Guingamp : la mort programmée d’un pays ?
Deux éléments font que la fermeture de la maternité de Guingamp est inacceptable, ou alors suicidaire.
Le premier est qu’il est difficile de trouver en Bretagne un pays aussi bien individualisé. En effet, la ville se localise dans une situation rare en Bretagne, un peu dans les terres, et s’intitule logiquement carrefour de l’armor et de l’argoat. Si la commune de Guingamp ne compte que 8 008 habitants, elle est au centre d’un pays nettement identifié qui regroupe 64 communes et 72 000 habitants. Il s’agit donc d’une centralité que les géographes qualifient de secondaire… mais qui joue un rôle primordial en créant un pôle intermédiaire entre les villes littorales (ici Lannion, Paimpol) et l’arrière-pays (il faut trois quarts d’heure pour rejoindre Carhaix, 55 minutes pour rejoindre Loudéac). Situé exactement à mi-chemin entre Saint-Brieuc et Morlaix, le pays de Guingamp est donc incontournable et cette ville assure une centralité effective et indispensable pour des dizaines de milliers de personnes.

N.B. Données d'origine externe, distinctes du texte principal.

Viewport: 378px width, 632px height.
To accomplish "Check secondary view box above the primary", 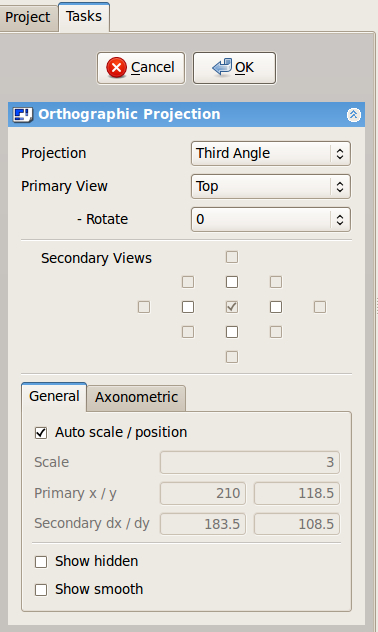I will 232,282.
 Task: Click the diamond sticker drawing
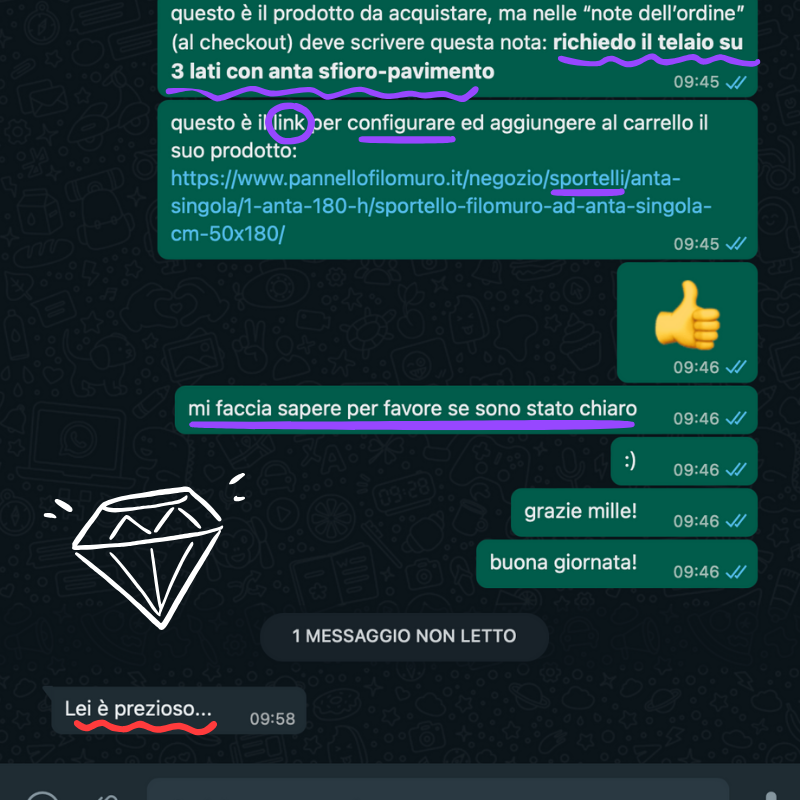(x=146, y=551)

Y fermer la maternité reviendrait alors très directement à désertifier ce territoire, à créer une augmentation éventuelle des risques en cas d’urgence, même si, sur ce sujet, rien n’est simple car trop peu de services peuvent aussi augmenter les problèmes ; à dire surtout que ce pays est sans avenir.
Car le second point touche surtout à la dimension symbolique. Ceux qui disent que la maternité doit fermer pour des raisons financières (et être remplacée par un pôle « périnatal ») ont-ils réfléchi à la portée économique de cette décision ? Au-delà des seules considérations de services, il ne serait donc plus possible de naître à Guingamp, plus personne ne se dirait « de » Guingamp. Or, on sait aujourd’hui que le sentiment d’appartenance et la volonté de vivre et travailler au pays sont parfois, pour quelques décideurs, un élément fondamental aidant au lancement de projets territorialisés. Les décideurs ont-ils une seconde réfléchi à la portée exacte de leurs décisions ? Si l’on voulait tuer la vie économique de Guingamp, on ne s’y prendrait pas mieux. Le pays gardera ses cimetières et ses services de gériatrie. A l’inverse, ce sera un réel bassin de vie… où l’on ne pourra plus naître. Les retombées économiques de cette mesure risquent d’être colossales, déterminantes, de freiner directement l’implantation de jeunes ménages, d’avoir un effet cumulé sur bien d’autres services et un impact négatif qui dépassent de très loin les seules difficultés financières ou comptables qui président à cette décision. C’est un enjeu global d’image. Avec d’autres, comme à Carhaix, de dire non à cette fermeture qui est tout sauf anecdotique. Elle s’opérerait en contradiction flagrante avec un pays qui, sur plusieurs aspects (que ce soit aux plans économique, sportif ou culturel), sait au contraire se souder. Malgré toutes les difficultés, il n’est pas possible de fermer un tel symbole pour tous ceux qui, comme nous, sont convaincus que l’équilibre territorial est la chance essentielle pour l’avenir de la Bretagne.